Akşam, fırından alabildiği en ucuz ekmek ile odasına doğru ilerledi vücudundaki ağrılarla. Tadashi'ye bugün evden çıkmamasını tembihlemişti. Bu aralar iş bulabiliyordu, aklının onda kalmasındansa daha çok çalışmayı tercih ederdi. Odaya girdiğinde Tadashi'yi yorganlarına sarılmış bir halde masanın başında kitap okurken buldu. Üşüyor olmalıydı, keşke daha düzgün bir oda bulabilselerdi. Kapıyı kapatmasıyla kasketini çıkartırken Tadashi'nin bakışları onu buldu. Yorgun gözüküyordu, yine uyuyamamıştı anlaşılan. Aldığı ekmeği masanın üzerine koyduktan sonra Tadashi'ye uzanıp sıkıca kucakladı onu. Bir süredir birbirlerine daha hassas yaklaşıyorlardı, onları acıtmaktan başka hiçbir şey yapmayan hayatlarının aksine.

"Yıldızları görmeyi özledim.''

Tadashi'nin yorgun sesiyle Kei hafifçe iç çekti. Bu yüzden onun dışarıya çıkmasını pek istemiyordu. En azından kendi dünyasındayken savaştan biraz olsun kaçabilirdi ama dışarıda insanlar ölürken bunu yapamazdı.

"Piyanonun sesini özledim, tuşlarına dokunmayı özledim.''

Tadashi kolunu kavradı sıkıca Kei'nin. Piyano çalmayı çok seviyordu ve uzun süredir bir tuşuna bile dokunamamıştı.

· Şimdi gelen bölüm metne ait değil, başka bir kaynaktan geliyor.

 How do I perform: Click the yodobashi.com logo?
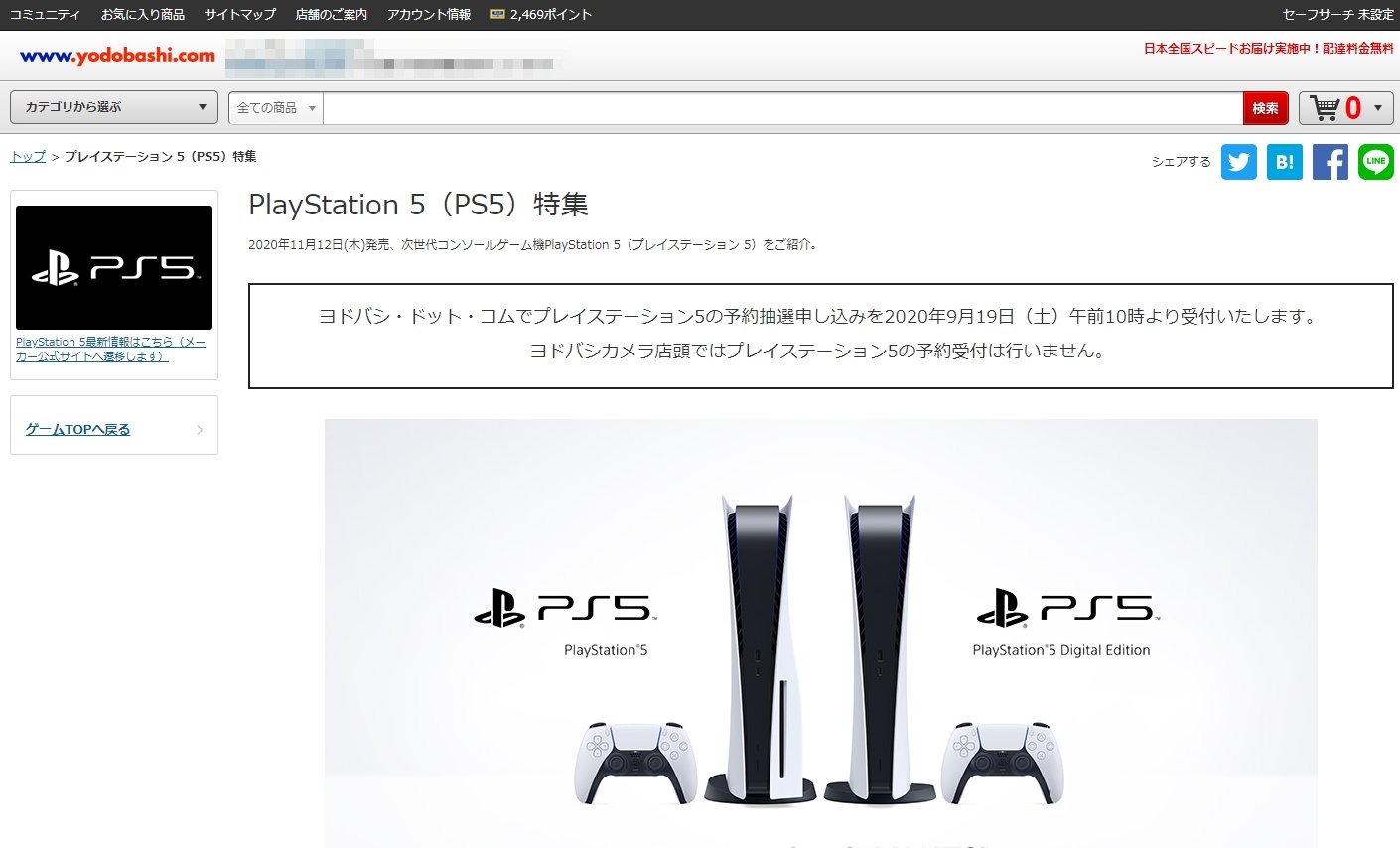pyautogui.click(x=118, y=56)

"Güzel yemekler yemeyi özledim.''

Kei bu sefer yutkundu, en çok bu içine dokunmuştu. Ne sevdiğinin karnına doğru düzgün yemek ne de kendisinin karnına doğru düzgün yemek giriyordu artık.

"Dalgaların sesini özledim, denizin nasıl gözüktüğünü unutmaktan korkuyorum.''

Tadashi denizi de çok severdi, savaştan önce yazın hemen hemen her gün birlikte yüzmeye giderlerdi. Hatta ilk öpücüklerini de okyanusta, bir gece yarısı paylaşmışlardı.

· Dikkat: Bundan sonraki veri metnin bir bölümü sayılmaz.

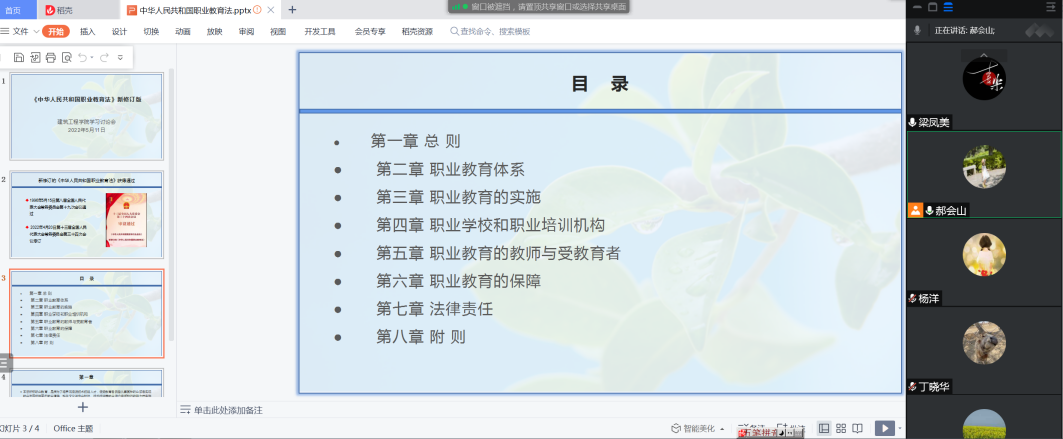1063x439 pixels.
Task: Click the Print icon in quick access toolbar
Action: [x=50, y=57]
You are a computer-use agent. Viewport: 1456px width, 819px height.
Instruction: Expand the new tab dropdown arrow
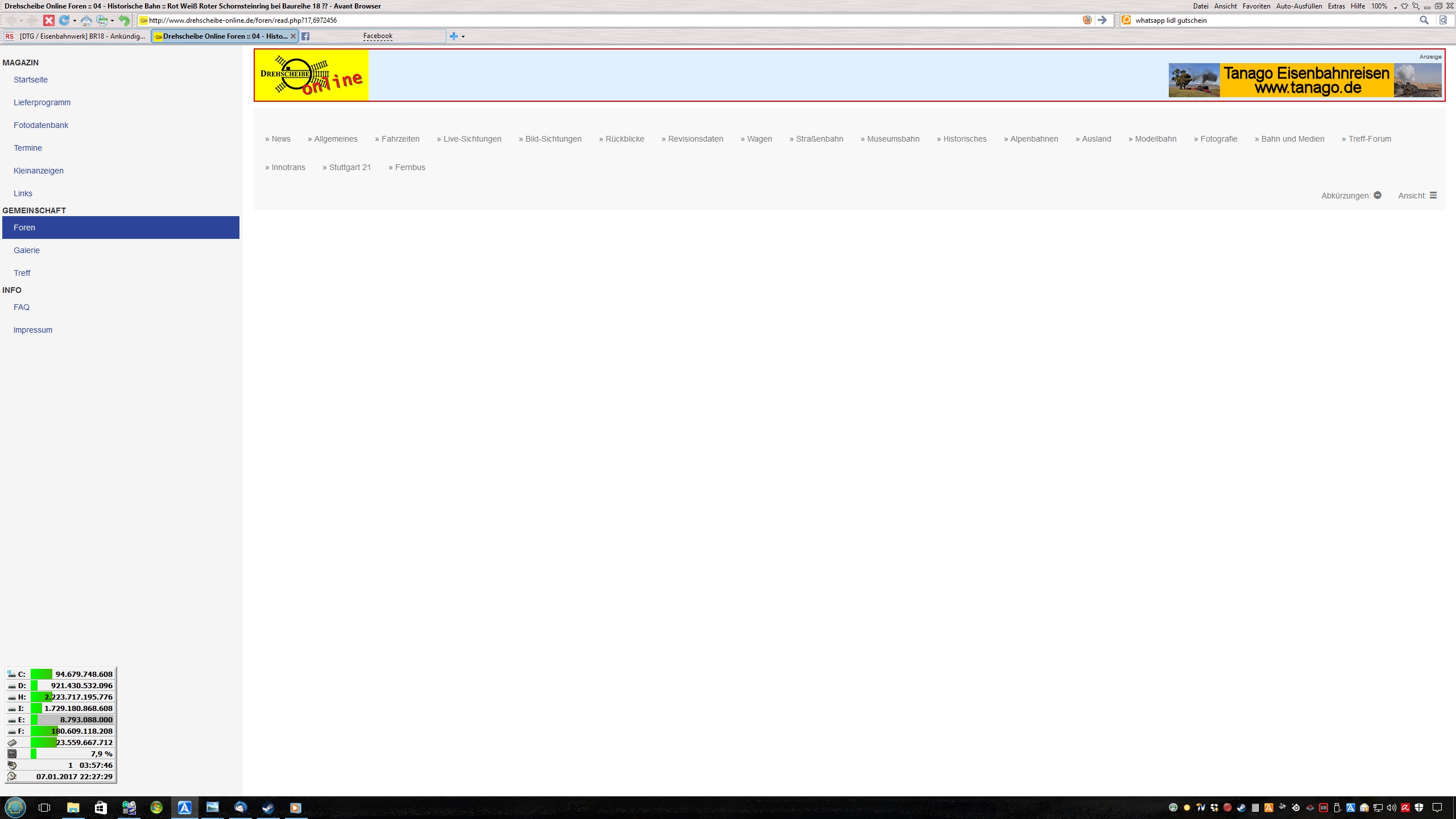click(x=463, y=37)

"Artık insanların çığlıklarını duymak istemiyorum.''

Kei, Tadashi'nin hıçkırıklarını duymaya başladığında ona sarılı kollarını daha da sıkılaştırdı.

"Artık kan görmek, insanların ne kadar acımasız olduğunu görmek istemiyorum. Biraz olsun uyuyabilmek, huzurlu bir güne uyanmak istiyorum."

Tadashi sesi çatlayarak son cümleyi kurduğunda Kei onu kucakladı ufak bir bebek gibi ve yataklarına götürüp uzanmasını sağladı. Kendisi de yanına uzanırken onu tekrar kendisine çekti. Tadashi'nin ağlamasına izin veriyor, zaman zaman gözyaşlarını siliyordu. Tadashi'nin hassas bir kalbi vardı ve Kei'ye bile bu olanlar ağır geliyordu artık. Tadashi'nin hıçkırıkları bir saat sonra dinmeye başladığında Kei, Tadashi'nin çenesini kavrayıp göz göze gelmelerini sağladı.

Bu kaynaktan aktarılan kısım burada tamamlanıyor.